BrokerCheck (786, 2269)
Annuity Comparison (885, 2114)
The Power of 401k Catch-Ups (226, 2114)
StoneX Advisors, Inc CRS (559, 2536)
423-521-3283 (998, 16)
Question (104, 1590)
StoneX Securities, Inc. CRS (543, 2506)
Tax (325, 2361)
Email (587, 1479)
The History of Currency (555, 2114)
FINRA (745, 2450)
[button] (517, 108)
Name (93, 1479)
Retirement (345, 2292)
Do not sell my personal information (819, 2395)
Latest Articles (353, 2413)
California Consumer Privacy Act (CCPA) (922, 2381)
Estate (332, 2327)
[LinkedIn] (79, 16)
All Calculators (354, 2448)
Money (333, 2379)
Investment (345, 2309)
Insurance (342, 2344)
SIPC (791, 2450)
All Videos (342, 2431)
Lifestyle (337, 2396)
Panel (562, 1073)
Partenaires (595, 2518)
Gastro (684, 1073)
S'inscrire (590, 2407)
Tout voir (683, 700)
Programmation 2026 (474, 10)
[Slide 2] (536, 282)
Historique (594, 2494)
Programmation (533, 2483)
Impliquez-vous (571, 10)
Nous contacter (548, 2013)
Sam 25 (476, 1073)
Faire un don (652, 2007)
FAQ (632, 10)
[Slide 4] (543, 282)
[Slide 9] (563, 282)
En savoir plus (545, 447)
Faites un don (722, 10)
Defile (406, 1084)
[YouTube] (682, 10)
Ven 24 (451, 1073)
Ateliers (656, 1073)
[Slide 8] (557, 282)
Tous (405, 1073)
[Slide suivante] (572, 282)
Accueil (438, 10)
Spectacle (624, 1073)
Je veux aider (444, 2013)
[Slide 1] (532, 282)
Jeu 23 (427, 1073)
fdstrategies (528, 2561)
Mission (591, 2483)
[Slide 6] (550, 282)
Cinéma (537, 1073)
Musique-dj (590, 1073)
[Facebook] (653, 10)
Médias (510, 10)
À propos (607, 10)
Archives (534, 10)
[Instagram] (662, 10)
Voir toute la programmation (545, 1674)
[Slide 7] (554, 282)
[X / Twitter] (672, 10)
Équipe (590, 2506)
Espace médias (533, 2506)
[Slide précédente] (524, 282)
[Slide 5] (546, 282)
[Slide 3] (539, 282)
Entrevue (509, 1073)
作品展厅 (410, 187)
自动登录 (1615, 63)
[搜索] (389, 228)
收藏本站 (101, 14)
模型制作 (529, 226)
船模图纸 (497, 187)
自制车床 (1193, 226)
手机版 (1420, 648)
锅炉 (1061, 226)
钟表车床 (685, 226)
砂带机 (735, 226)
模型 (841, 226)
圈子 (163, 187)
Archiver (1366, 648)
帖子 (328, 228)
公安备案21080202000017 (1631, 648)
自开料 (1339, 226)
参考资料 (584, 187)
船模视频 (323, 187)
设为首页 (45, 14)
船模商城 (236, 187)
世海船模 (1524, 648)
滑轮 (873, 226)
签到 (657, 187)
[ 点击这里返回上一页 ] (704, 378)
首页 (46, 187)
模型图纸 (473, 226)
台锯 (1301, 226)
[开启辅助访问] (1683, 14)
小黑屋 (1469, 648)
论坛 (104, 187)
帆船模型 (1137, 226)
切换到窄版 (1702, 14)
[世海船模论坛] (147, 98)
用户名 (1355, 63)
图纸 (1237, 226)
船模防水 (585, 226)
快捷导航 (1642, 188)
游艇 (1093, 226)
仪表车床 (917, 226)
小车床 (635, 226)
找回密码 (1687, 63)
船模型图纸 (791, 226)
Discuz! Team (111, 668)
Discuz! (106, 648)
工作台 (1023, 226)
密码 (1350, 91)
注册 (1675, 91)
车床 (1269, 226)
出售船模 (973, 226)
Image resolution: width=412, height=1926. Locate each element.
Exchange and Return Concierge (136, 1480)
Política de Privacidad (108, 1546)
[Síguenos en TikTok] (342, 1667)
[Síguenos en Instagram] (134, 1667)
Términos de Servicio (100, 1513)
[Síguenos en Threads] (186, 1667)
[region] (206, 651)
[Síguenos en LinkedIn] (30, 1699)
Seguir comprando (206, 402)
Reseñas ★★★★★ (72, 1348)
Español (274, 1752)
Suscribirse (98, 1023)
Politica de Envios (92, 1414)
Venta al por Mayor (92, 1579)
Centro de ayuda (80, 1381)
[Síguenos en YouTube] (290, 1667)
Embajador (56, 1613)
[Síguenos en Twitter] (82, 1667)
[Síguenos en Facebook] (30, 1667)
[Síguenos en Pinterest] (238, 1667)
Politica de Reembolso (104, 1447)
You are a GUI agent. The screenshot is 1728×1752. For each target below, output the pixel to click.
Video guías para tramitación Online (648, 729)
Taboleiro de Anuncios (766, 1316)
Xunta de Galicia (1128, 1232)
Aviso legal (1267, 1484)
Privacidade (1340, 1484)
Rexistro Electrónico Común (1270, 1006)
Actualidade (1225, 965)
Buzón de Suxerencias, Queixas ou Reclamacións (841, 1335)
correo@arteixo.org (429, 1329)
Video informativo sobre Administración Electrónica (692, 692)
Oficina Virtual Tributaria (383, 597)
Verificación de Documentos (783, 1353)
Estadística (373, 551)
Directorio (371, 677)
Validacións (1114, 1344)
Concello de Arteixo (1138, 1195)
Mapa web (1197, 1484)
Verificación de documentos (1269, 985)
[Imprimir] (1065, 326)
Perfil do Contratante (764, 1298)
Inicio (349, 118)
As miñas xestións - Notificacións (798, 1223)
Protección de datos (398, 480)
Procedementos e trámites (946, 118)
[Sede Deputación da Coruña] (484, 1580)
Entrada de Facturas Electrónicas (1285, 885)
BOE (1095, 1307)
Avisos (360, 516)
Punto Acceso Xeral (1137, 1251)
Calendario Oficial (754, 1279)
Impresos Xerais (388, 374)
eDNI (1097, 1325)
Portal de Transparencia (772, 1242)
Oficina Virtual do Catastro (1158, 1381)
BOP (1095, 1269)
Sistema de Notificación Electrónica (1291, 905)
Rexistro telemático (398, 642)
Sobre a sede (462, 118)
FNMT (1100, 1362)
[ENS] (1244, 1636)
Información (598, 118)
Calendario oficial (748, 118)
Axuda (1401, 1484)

# # # #

Prompt: The required output is the exact run of lines from the beginning of the listing above to the line that contains "Retirement (345, 2292)", inclusive of both.

Final answer:
BrokerCheck (786, 2269)
Annuity Comparison (885, 2114)
The Power of 401k Catch-Ups (226, 2114)
StoneX Advisors, Inc CRS (559, 2536)
423-521-3283 (998, 16)
Question (104, 1590)
StoneX Securities, Inc. CRS (543, 2506)
Tax (325, 2361)
Email (587, 1479)
The History of Currency (555, 2114)
FINRA (745, 2450)
[button] (517, 108)
Name (93, 1479)
Retirement (345, 2292)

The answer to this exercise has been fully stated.